[start DATA SHOWN]

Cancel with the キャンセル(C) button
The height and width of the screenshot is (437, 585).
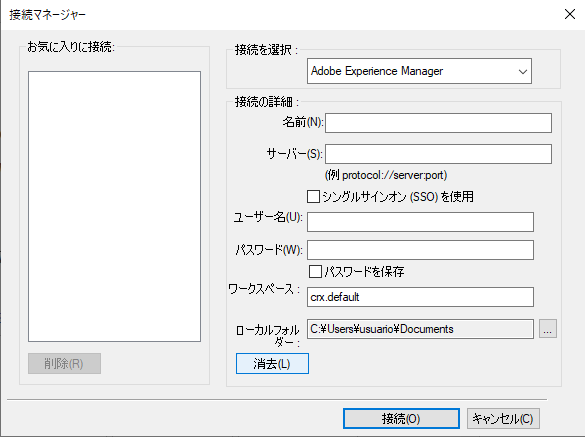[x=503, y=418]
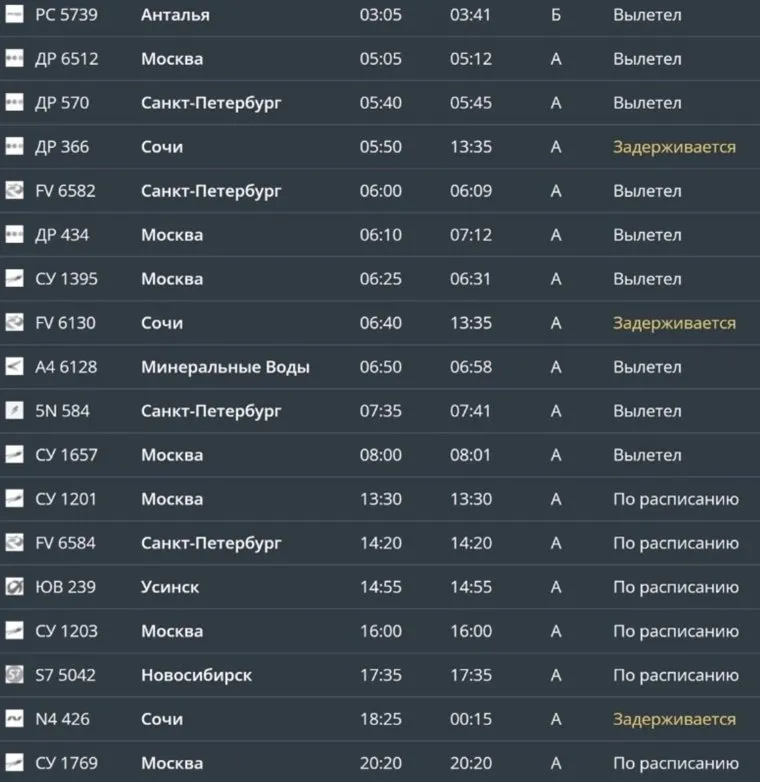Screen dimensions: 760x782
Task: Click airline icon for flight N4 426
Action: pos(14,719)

[end DATA SHOWN]
[start DATA SHOWN]

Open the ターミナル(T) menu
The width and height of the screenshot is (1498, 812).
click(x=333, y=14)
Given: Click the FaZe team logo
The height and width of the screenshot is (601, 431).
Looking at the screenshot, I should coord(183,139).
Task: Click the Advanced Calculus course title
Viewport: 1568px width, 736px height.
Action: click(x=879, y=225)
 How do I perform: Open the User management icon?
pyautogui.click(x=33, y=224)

[end DATA SHOWN]

§ **WORK TO COMPLETE**: Can you render the material between the lines holding "Open the ターミナル(T) menu" and "pyautogui.click(x=33, y=224)", inclusive, as a JSON list of strings, with one string per line and any blank lines dropped?

§ **EXERCISE RESPONSE**:
[
  "Open the ターミナル(T) menu",
  "The width and height of the screenshot is (1498, 812).",
  "click(x=333, y=14)",
  "Given: Click the FaZe team logo",
  "The height and width of the screenshot is (601, 431).",
  "Looking at the screenshot, I should coord(183,139).",
  "Task: Click the Advanced Calculus course title",
  "Viewport: 1568px width, 736px height.",
  "Action: click(x=879, y=225)",
  " How do I perform: Open the User management icon?",
  "pyautogui.click(x=33, y=224)"
]